Ohio and Pennsylvania have launched their own value-added systems, and New York City, the nation’s largest school district, plans to do the same. In the United Kingdom, the Blair government is instituting a national value-added school-rating program. And even U.S. Secretary of Education Spellings has arranged a panel to consider assessment alternatives that might include value added. If Spellings doesn’t wind up advocating the value-added metric for NCLB, Kress hopes Congress will. “[Value added] ought to be one of the central improvements made to NCLB when it’s reauthorized in two years,” he told me.
There’s an argument for replacing the adequate yearly progress method mandated by NCLB with value-added. But the political obstacles to doing so would be considerable. The idea that there should be one standard for all students, regardless of race or income, and that all schools should be held responsible for meeting those standards, is the gravity that holds the liberal and conservative sides of the school reform movement together. Moreover, setting that single standard for all students does seem to have the effect of lifting the aspirations of parents, students, and teachers in many low-income schools, and sparking a sense of panic that is not unhelpful given the dismal performance of many of these schools. Dropping the standards approach entirely makes no sense politically or policy-wise.
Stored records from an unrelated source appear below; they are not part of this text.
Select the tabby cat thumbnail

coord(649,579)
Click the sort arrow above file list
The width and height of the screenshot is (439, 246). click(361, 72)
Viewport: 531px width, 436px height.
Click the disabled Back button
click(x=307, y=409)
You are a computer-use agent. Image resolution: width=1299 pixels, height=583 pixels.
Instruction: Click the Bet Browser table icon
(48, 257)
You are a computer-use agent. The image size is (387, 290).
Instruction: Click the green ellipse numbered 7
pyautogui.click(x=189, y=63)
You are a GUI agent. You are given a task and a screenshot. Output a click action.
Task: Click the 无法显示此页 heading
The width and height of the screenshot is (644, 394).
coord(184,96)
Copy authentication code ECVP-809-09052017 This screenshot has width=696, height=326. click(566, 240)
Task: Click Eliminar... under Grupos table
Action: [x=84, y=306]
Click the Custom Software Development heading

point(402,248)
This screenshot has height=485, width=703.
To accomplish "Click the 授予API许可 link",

One solution might be to publish scores from both the standards-based and value-added methods but to tie rewards and sanctions only to the latter. Another would be to combine the two ratings strategies. That’s what Dallas has done in recent years, Tennessee wants to do, and value-added advocates like Sandy Kress support.
From the outside, Marcus Elementary doesn’t look like much. The front yard is a derelict landscape of dirt and crab grass. Torn shades hang awry in the school’s aging window frames. But its library is bustling, its classrooms are lively, and its hallways are filled with students’ work. It’s not what you’d imagine a school filled with desperately poor, non-English-speaking students would be like. But seeing it up close, you can begin to imagine a better future for American education.
Marcus’ Principal Rodriguez, a short, cheerful man in his mid-30s, told me when we met in his spare, painted-cinderblock office, that his emotions were split between an excitement at the possibilities offered by value added and the problems he has to deal with because of No Child Left Behind. He was pleased that the Dallas rating system has recognized Marcus for the strong school that it is–even as he chafed at the fact that under NCLB he’s expected to produce the same results as his counterparts in rich school systems like nearby Highland Park. “One system’s fair,” he told me. “One isn’t.”